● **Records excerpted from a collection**
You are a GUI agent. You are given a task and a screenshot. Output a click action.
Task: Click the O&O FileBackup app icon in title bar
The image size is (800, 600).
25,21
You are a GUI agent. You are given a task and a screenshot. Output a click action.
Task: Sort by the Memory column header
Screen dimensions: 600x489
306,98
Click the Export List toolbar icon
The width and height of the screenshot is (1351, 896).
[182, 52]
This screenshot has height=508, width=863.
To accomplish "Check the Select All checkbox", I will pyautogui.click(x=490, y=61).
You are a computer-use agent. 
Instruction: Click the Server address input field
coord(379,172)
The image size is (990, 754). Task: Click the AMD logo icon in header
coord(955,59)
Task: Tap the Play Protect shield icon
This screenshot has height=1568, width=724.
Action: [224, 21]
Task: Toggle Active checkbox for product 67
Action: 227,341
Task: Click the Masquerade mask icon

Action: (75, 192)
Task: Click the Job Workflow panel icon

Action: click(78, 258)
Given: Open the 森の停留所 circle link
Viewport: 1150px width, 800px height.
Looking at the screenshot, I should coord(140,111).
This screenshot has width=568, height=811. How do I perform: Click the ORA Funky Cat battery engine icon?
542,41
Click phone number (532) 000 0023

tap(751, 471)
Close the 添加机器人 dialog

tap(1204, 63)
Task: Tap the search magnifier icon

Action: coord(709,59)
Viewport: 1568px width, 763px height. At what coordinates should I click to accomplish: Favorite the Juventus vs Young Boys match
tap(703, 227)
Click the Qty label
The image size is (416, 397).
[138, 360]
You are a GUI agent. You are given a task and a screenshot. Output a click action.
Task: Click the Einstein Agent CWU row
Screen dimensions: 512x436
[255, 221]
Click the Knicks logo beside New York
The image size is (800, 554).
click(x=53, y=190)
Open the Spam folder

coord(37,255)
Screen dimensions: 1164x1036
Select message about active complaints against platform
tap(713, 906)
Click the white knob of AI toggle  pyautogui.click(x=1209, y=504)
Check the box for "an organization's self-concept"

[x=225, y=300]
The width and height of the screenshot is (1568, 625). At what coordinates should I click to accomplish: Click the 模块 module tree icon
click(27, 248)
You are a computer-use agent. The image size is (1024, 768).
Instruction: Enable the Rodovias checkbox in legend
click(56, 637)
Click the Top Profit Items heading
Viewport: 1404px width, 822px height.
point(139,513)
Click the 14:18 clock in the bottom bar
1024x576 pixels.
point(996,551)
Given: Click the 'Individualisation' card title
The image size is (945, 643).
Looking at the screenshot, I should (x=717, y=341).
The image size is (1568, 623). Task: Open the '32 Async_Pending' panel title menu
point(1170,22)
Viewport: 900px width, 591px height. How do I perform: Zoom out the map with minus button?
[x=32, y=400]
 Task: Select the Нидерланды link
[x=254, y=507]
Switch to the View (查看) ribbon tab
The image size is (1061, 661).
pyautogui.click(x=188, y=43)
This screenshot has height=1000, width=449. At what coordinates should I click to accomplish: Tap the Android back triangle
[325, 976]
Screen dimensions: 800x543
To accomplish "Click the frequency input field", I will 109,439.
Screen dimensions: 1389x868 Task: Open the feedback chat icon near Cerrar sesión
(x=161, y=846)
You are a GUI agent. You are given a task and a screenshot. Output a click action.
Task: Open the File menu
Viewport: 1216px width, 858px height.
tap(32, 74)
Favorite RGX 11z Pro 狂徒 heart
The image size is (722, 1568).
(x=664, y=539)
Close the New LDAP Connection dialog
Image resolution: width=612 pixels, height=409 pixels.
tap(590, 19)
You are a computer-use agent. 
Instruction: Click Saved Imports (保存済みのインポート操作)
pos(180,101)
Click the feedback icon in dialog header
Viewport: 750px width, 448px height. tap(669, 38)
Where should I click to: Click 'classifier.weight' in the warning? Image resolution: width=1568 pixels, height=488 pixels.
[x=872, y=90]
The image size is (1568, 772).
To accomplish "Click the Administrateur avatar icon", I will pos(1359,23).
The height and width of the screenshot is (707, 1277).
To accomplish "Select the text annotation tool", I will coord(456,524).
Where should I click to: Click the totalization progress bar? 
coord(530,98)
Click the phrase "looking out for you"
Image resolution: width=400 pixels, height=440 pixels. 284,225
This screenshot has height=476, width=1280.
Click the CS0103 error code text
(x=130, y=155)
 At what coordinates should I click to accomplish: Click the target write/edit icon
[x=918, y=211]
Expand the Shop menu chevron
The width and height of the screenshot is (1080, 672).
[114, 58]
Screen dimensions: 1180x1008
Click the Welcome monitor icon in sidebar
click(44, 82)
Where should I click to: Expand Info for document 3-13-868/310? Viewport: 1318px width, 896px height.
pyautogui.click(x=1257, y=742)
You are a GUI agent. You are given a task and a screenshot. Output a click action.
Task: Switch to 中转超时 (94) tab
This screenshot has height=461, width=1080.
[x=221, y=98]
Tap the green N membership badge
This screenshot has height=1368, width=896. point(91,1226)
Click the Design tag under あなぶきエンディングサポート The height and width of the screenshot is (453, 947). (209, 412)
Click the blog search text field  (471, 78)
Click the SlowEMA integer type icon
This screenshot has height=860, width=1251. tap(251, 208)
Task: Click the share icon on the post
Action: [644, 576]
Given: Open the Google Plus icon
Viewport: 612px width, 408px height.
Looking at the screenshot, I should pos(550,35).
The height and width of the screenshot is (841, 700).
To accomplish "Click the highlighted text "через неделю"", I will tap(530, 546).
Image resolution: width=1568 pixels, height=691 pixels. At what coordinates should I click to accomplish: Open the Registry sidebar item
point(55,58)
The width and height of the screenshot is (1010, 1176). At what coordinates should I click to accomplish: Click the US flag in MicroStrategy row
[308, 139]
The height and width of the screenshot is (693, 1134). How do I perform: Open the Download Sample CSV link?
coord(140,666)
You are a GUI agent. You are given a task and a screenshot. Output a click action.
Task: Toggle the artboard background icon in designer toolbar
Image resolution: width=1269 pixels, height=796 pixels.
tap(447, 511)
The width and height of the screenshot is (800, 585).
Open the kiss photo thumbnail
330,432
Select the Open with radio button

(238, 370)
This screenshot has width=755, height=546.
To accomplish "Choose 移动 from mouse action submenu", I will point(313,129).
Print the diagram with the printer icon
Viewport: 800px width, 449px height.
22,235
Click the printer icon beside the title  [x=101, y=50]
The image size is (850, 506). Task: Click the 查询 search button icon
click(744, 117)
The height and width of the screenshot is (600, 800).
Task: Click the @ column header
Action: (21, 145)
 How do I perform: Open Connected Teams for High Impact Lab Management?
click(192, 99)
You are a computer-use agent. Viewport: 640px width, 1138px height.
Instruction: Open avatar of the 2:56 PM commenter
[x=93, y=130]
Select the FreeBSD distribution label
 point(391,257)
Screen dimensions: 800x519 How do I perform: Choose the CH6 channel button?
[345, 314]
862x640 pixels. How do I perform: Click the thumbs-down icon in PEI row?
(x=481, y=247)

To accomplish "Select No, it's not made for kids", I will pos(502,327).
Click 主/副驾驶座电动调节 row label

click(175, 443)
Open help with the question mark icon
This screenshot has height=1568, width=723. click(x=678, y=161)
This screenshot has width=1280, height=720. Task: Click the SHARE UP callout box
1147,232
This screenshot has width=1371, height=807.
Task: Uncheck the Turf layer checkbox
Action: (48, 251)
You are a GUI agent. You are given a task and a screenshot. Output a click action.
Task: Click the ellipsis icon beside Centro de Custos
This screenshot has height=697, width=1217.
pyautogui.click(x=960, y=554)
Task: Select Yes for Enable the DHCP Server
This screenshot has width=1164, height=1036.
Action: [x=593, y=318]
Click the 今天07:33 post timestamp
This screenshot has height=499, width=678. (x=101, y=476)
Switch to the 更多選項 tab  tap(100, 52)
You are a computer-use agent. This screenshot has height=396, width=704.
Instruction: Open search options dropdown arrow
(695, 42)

● **Exercise instructions**
Could you restate every entry above word for word?

● **Result of the task**
You are a GUI agent. You are given a task and a screenshot. Output a click action.
Task: Click the O&O FileBackup app icon in title bar
The image size is (800, 600).
25,21
You are a GUI agent. You are given a task and a screenshot. Output a click action.
Task: Sort by the Memory column header
Screen dimensions: 600x489
306,98
Click the Export List toolbar icon
The width and height of the screenshot is (1351, 896).
[182, 52]
This screenshot has height=508, width=863.
To accomplish "Check the Select All checkbox", I will pyautogui.click(x=490, y=61).
You are a computer-use agent. 
Instruction: Click the Server address input field
coord(379,172)
The image size is (990, 754). Task: Click the AMD logo icon in header
coord(955,59)
Task: Tap the Play Protect shield icon
This screenshot has height=1568, width=724.
Action: [224, 21]
Task: Toggle Active checkbox for product 67
Action: 227,341
Task: Click the Masquerade mask icon

Action: (75, 192)
Task: Click the Job Workflow panel icon

Action: click(78, 258)
Given: Open the 森の停留所 circle link
Viewport: 1150px width, 800px height.
Looking at the screenshot, I should coord(140,111).
This screenshot has width=568, height=811. How do I perform: Click the ORA Funky Cat battery engine icon?
542,41
Click phone number (532) 000 0023

tap(751, 471)
Close the 添加机器人 dialog

tap(1204, 63)
Task: Tap the search magnifier icon

Action: coord(709,59)
Viewport: 1568px width, 763px height. At what coordinates should I click to accomplish: Favorite the Juventus vs Young Boys match
tap(703, 227)
Click the Qty label
The image size is (416, 397).
[138, 360]
You are a GUI agent. You are given a task and a screenshot. Output a click action.
Task: Click the Einstein Agent CWU row
Screen dimensions: 512x436
[255, 221]
Click the Knicks logo beside New York
The image size is (800, 554).
click(x=53, y=190)
Open the Spam folder

coord(37,255)
Screen dimensions: 1164x1036
Select message about active complaints against platform
tap(713, 906)
Click the white knob of AI toggle  pyautogui.click(x=1209, y=504)
Check the box for "an organization's self-concept"

[x=225, y=300]
The width and height of the screenshot is (1568, 625). At what coordinates should I click to accomplish: Click the 模块 module tree icon
click(27, 248)
You are a computer-use agent. The image size is (1024, 768).
Instruction: Enable the Rodovias checkbox in legend
click(56, 637)
Click the Top Profit Items heading
Viewport: 1404px width, 822px height.
point(139,513)
Click the 14:18 clock in the bottom bar
1024x576 pixels.
point(996,551)
Given: Click the 'Individualisation' card title
The image size is (945, 643).
Looking at the screenshot, I should (x=717, y=341).
The image size is (1568, 623). Task: Open the '32 Async_Pending' panel title menu
point(1170,22)
Viewport: 900px width, 591px height. How do I perform: Zoom out the map with minus button?
[x=32, y=400]
 Task: Select the Нидерланды link
[x=254, y=507]
Switch to the View (查看) ribbon tab
The image size is (1061, 661).
pyautogui.click(x=188, y=43)
This screenshot has height=1000, width=449. At what coordinates should I click to accomplish: Tap the Android back triangle
[325, 976]
Screen dimensions: 800x543
To accomplish "Click the frequency input field", I will 109,439.
Screen dimensions: 1389x868 Task: Open the feedback chat icon near Cerrar sesión
(x=161, y=846)
You are a GUI agent. You are given a task and a screenshot. Output a click action.
Task: Open the File menu
Viewport: 1216px width, 858px height.
tap(32, 74)
Favorite RGX 11z Pro 狂徒 heart
The image size is (722, 1568).
(x=664, y=539)
Close the New LDAP Connection dialog
Image resolution: width=612 pixels, height=409 pixels.
tap(590, 19)
You are a computer-use agent. 
Instruction: Click Saved Imports (保存済みのインポート操作)
pos(180,101)
Click the feedback icon in dialog header
Viewport: 750px width, 448px height. tap(669, 38)
Where should I click to: Click 'classifier.weight' in the warning? Image resolution: width=1568 pixels, height=488 pixels.
[x=872, y=90]
The image size is (1568, 772).
To accomplish "Click the Administrateur avatar icon", I will pos(1359,23).
The height and width of the screenshot is (707, 1277).
To accomplish "Select the text annotation tool", I will coord(456,524).
Where should I click to: Click the totalization progress bar? 
coord(530,98)
Click the phrase "looking out for you"
Image resolution: width=400 pixels, height=440 pixels. 284,225
This screenshot has height=476, width=1280.
Click the CS0103 error code text
(x=130, y=155)
 At what coordinates should I click to accomplish: Click the target write/edit icon
[x=918, y=211]
Expand the Shop menu chevron
The width and height of the screenshot is (1080, 672).
[114, 58]
Screen dimensions: 1180x1008
Click the Welcome monitor icon in sidebar
click(44, 82)
Where should I click to: Expand Info for document 3-13-868/310? Viewport: 1318px width, 896px height.
pyautogui.click(x=1257, y=742)
You are a GUI agent. You are given a task and a screenshot. Output a click action.
Task: Switch to 中转超时 (94) tab
This screenshot has height=461, width=1080.
[x=221, y=98]
Tap the green N membership badge
This screenshot has height=1368, width=896. point(91,1226)
Click the Design tag under あなぶきエンディングサポート The height and width of the screenshot is (453, 947). (209, 412)
Click the blog search text field  (471, 78)
Click the SlowEMA integer type icon
This screenshot has height=860, width=1251. tap(251, 208)
Task: Click the share icon on the post
Action: [644, 576]
Given: Open the Google Plus icon
Viewport: 612px width, 408px height.
Looking at the screenshot, I should pos(550,35).
The height and width of the screenshot is (841, 700).
To accomplish "Click the highlighted text "через неделю"", I will tap(530, 546).
Image resolution: width=1568 pixels, height=691 pixels. At what coordinates should I click to accomplish: Open the Registry sidebar item
point(55,58)
The width and height of the screenshot is (1010, 1176). At what coordinates should I click to accomplish: Click the US flag in MicroStrategy row
[308, 139]
The height and width of the screenshot is (693, 1134). How do I perform: Open the Download Sample CSV link?
coord(140,666)
You are a GUI agent. You are given a task and a screenshot. Output a click action.
Task: Toggle the artboard background icon in designer toolbar
Image resolution: width=1269 pixels, height=796 pixels.
tap(447, 511)
The width and height of the screenshot is (800, 585).
Open the kiss photo thumbnail
330,432
Select the Open with radio button

(238, 370)
This screenshot has width=755, height=546.
To accomplish "Choose 移动 from mouse action submenu", I will point(313,129).
Print the diagram with the printer icon
Viewport: 800px width, 449px height.
22,235
Click the printer icon beside the title  [x=101, y=50]
The image size is (850, 506). Task: Click the 查询 search button icon
click(744, 117)
The height and width of the screenshot is (600, 800).
Task: Click the @ column header
Action: (21, 145)
 How do I perform: Open Connected Teams for High Impact Lab Management?
click(192, 99)
You are a computer-use agent. Viewport: 640px width, 1138px height.
Instruction: Open avatar of the 2:56 PM commenter
[x=93, y=130]
Select the FreeBSD distribution label
 point(391,257)
Screen dimensions: 800x519 How do I perform: Choose the CH6 channel button?
[345, 314]
862x640 pixels. How do I perform: Click the thumbs-down icon in PEI row?
(x=481, y=247)

To accomplish "Select No, it's not made for kids", I will pos(502,327).
Click 主/副驾驶座电动调节 row label

click(175, 443)
Open help with the question mark icon
This screenshot has height=1568, width=723. click(x=678, y=161)
This screenshot has width=1280, height=720. Task: Click the SHARE UP callout box
1147,232
This screenshot has width=1371, height=807.
Task: Uncheck the Turf layer checkbox
Action: (48, 251)
You are a GUI agent. You are given a task and a screenshot. Output a click action.
Task: Click the ellipsis icon beside Centro de Custos
This screenshot has height=697, width=1217.
pyautogui.click(x=960, y=554)
Task: Select Yes for Enable the DHCP Server
This screenshot has width=1164, height=1036.
Action: [x=593, y=318]
Click the 今天07:33 post timestamp
This screenshot has height=499, width=678. (x=101, y=476)
Switch to the 更多選項 tab  tap(100, 52)
You are a computer-use agent. This screenshot has height=396, width=704.
Instruction: Open search options dropdown arrow
(695, 42)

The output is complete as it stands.